Weblog Links: Part 2—Re-weaving the Broken Web

Recovered from the Wayback Machine.

If you change your weblogging environment, such as move to a different tool, different archive structure, or even different server and domain, and others have linked to your posts, you’re going to be leaving broken links behind. What can you do? Actually, quite a bit, depending on how important the continuous linkage is, and what change you’ve made.

(Note: All web server discussions in this essay are based on the assumption that you’re using Apache at either your old or new file location. If not, you’ll need to check the server documentation for instructions in the use of these techniques.)

First, though, a look at the toolbox you’ll be using.

404, links, htaccess, mod_rewrite, meta redirect, and code — oh my

Contrary to popular opinion, a missing page isn’t a flaw within the internet. I like Edd Dumbill’s view of the 404 error, given in his essay in defense of RDF:

The oft-cited innovation of the web is the 404 error: the ability for a page not to be there, and the system still work.

The 404 status is a legitimate web page status, and the web is designed to work with it. It is a tool rather than a point of damage, and should be treated as such.

Other simple tools are the hypertext link as well as the web-page based META tag that can be modified to become a redirect to a new location. The advantage to these is that you don’t have to access direct file or web server configuration access in your old environment, something you’re not likely to have with hosted solutions such as Blogger, Bloghorn, or TypePad.

However, some tools require the appropriate environment to work, including the aforementioned file access. For instance, web servers have the ability to include redirection within their configuration — something I won’t talk about here because most webloggers have no access to their web server’s configuration files. Most, though, have all the control they need as long as they can host a file — one file — at the old file location. Unfortunately, this is usually as inaccessible as the web server configuration with hosted environments.

If you’re moving pages within a server, or you have the ability to host files in your old location, then you can consider the use of the .htaccess file for most of your redirection needs. The .htaccess file (and note that the beginning period (‘.’) is required) is a text file that contains instructions to the web server that overrides the server’s normal web page service behavior. The instructions can be as simple as sending 404 errors to a specific document; to something as complicated as preventing what is known as ‘hot links’ — preventing people from accessing your photos directly from their web pages, and thereby increasing your bandwidth use.

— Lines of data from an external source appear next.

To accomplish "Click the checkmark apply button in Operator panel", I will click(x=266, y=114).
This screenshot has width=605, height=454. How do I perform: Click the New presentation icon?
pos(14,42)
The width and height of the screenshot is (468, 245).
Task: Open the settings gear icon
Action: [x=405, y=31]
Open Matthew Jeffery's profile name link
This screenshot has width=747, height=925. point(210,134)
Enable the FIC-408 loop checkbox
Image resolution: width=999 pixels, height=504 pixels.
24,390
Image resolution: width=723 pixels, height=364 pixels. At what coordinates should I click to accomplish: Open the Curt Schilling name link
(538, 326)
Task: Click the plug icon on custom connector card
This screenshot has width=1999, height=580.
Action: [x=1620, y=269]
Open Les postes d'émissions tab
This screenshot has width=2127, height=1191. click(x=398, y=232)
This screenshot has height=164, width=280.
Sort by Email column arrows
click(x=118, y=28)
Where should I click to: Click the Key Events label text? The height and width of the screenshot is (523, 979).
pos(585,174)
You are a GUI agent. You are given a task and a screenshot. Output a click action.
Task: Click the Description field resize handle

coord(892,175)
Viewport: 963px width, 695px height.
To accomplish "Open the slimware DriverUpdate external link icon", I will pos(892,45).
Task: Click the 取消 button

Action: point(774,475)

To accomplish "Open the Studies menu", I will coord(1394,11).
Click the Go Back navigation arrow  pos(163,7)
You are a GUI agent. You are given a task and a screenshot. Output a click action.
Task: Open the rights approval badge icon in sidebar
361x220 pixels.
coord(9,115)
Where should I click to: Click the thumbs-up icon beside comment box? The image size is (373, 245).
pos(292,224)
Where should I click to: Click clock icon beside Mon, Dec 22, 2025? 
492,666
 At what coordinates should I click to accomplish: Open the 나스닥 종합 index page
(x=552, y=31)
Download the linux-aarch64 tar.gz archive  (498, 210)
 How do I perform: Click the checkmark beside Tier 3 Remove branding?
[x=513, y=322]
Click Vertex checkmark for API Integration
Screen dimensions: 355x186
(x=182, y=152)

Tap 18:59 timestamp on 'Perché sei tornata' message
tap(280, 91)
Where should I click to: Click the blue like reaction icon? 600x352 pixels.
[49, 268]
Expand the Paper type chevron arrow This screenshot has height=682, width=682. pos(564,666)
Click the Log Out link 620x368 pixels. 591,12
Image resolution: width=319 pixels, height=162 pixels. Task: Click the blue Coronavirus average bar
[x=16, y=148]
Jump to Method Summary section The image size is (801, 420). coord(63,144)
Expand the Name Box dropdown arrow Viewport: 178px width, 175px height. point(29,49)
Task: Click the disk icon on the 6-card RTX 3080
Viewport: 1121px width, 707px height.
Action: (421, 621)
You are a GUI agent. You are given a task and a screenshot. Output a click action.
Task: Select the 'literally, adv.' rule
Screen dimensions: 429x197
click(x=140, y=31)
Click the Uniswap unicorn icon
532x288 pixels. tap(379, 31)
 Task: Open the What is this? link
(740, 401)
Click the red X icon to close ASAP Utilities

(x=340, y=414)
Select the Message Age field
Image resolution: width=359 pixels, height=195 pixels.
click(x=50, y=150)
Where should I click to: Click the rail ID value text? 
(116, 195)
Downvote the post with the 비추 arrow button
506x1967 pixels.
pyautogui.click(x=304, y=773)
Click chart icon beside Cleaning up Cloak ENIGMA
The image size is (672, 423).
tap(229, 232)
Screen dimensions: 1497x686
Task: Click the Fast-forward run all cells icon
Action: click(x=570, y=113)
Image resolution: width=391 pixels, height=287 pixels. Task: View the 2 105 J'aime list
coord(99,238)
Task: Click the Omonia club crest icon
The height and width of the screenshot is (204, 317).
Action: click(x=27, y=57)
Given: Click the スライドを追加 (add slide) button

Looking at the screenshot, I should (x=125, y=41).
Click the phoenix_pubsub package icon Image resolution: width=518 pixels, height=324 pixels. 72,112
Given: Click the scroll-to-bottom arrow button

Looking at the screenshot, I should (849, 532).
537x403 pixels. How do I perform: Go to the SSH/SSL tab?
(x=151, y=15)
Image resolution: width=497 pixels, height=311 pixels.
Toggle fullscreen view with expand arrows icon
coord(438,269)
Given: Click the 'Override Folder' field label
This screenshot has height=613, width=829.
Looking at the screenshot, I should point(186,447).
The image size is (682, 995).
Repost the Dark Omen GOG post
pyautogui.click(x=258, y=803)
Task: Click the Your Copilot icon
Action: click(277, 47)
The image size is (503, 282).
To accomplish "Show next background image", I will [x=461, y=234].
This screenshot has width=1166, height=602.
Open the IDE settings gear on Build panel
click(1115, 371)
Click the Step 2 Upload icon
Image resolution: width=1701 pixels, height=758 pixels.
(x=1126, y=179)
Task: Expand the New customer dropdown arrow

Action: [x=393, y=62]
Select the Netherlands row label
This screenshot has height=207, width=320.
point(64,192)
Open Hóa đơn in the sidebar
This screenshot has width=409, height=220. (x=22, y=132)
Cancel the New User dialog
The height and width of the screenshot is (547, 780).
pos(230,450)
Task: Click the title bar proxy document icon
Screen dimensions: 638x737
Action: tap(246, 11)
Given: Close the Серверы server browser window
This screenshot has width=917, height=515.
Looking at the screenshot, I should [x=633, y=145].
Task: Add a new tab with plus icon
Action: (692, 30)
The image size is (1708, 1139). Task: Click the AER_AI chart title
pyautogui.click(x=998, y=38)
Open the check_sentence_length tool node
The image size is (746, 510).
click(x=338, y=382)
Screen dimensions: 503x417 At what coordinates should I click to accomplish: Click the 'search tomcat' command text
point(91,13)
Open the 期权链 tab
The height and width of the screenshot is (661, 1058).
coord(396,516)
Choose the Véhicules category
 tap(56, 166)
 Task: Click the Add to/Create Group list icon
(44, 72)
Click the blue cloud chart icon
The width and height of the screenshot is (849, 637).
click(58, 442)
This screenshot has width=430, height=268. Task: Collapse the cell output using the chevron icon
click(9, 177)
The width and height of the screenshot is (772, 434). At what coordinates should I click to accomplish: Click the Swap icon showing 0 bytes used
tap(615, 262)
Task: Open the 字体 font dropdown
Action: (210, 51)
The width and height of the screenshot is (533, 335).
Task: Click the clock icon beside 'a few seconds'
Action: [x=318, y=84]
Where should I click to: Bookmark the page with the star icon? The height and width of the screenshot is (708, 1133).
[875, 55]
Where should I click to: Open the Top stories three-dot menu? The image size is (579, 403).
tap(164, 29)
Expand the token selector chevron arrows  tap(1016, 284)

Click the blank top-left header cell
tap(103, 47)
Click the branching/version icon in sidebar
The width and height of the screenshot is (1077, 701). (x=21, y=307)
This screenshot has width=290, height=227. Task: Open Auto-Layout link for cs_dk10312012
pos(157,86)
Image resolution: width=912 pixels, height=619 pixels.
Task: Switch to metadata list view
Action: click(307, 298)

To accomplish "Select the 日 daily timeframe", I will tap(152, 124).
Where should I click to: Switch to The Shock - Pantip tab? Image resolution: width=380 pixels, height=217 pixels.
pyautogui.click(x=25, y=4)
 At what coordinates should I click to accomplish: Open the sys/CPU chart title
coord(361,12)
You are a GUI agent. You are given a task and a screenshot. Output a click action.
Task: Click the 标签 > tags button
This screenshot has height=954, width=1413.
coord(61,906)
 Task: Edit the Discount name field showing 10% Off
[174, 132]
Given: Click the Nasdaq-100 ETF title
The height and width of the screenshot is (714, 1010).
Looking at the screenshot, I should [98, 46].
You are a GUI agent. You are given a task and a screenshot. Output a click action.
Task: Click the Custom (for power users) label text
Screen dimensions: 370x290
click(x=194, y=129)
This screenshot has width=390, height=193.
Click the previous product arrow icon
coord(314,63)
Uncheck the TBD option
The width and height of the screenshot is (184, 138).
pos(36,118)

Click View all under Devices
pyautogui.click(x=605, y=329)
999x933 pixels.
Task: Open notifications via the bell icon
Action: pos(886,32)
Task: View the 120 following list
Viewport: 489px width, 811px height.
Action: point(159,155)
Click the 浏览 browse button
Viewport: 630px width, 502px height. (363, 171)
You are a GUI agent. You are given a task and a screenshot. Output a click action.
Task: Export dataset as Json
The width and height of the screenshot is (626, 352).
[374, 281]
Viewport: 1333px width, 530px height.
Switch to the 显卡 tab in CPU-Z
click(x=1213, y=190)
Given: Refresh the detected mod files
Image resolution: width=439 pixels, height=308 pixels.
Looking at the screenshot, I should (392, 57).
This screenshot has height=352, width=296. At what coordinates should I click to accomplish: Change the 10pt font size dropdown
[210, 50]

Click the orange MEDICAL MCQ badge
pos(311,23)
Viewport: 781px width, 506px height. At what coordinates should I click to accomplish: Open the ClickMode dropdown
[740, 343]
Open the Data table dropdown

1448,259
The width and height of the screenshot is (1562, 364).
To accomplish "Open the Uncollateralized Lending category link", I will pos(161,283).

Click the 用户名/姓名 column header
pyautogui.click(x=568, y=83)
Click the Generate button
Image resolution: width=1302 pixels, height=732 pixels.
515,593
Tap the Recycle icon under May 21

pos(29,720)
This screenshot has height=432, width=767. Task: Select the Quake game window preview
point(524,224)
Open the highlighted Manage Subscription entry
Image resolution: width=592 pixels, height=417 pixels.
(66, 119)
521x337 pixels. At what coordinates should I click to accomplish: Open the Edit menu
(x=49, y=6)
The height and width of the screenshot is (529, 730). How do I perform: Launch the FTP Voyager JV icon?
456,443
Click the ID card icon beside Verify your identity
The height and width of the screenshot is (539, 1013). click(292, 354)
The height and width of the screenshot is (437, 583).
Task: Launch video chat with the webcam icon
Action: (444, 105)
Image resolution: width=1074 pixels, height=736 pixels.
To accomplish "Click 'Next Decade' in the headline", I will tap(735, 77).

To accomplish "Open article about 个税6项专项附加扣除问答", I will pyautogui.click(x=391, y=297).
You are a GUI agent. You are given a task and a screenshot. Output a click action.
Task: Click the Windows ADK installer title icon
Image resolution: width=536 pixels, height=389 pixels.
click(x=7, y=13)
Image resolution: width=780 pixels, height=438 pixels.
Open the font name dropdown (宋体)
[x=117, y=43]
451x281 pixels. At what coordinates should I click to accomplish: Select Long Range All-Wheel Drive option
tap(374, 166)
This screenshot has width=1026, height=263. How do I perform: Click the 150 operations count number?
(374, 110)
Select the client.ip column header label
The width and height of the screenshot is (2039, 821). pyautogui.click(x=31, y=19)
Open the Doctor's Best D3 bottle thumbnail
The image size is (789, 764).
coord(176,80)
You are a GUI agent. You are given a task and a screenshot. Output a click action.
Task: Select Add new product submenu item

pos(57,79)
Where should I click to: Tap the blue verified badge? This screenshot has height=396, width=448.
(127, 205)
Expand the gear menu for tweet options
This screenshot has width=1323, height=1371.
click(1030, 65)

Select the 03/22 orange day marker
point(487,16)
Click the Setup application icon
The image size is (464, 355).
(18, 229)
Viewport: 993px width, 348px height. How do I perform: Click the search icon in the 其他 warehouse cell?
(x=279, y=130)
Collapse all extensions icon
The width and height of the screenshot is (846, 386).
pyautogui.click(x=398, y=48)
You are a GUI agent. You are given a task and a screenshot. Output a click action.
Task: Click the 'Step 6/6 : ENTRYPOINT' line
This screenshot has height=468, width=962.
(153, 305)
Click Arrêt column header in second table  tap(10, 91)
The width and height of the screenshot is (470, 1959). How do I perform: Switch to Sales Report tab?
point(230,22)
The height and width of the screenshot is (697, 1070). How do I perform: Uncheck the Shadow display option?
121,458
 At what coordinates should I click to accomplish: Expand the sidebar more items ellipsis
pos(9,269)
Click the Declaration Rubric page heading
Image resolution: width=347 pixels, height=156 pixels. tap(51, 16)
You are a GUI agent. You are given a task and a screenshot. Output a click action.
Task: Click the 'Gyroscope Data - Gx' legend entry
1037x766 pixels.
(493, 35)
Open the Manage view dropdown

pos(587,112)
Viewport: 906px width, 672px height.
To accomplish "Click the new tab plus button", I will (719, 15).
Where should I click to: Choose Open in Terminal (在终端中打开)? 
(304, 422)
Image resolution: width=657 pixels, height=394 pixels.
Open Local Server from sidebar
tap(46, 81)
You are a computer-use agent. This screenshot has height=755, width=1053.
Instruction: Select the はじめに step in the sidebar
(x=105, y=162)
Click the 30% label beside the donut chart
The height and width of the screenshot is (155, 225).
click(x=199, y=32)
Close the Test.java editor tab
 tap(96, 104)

Of course, if you do have access to web server configuration, you’re better off using this rather than .htaccess; once you turn on .htaccess support, the web server will then look for these in every directory, and every page request within a directory also causes the .htaccess document in that directory to be loaded. If you’re .htaccess file is large, and documents in the directory are requested frequently, the performance hit can be significant.

Most webloggers share home space with several other people, and direct web server configuration file access is usually discouraged. Additionally, it’s rare that our archived pages are accessed that frequently that the use of .htaccess is an issue. Still, you’ll always want to do what you can to keep the .htaccess files small.

Even within the .htaccess file, there are multiple ways to accomplish the same task, usually depending on whether your host has a certain extension, mod_rewrite, compiled into your web server.

If neither web-page or web-server configuration solutions appeals, or for more sophisticated file redirection, you can use code such as JavaScript or PHP or Perl to redirect people or to handle missing pages.

Rather than write a tutorial of all these techniques, I’ll demonstrate uses of each in different circumstances. At a minimum, this will give you some idea of what are your options.

Changing Domain, Same filenames and archive structure

If you’re maintaining the same filenames and archive structure, but changing domains, you have two solutions depending on what your environment supports.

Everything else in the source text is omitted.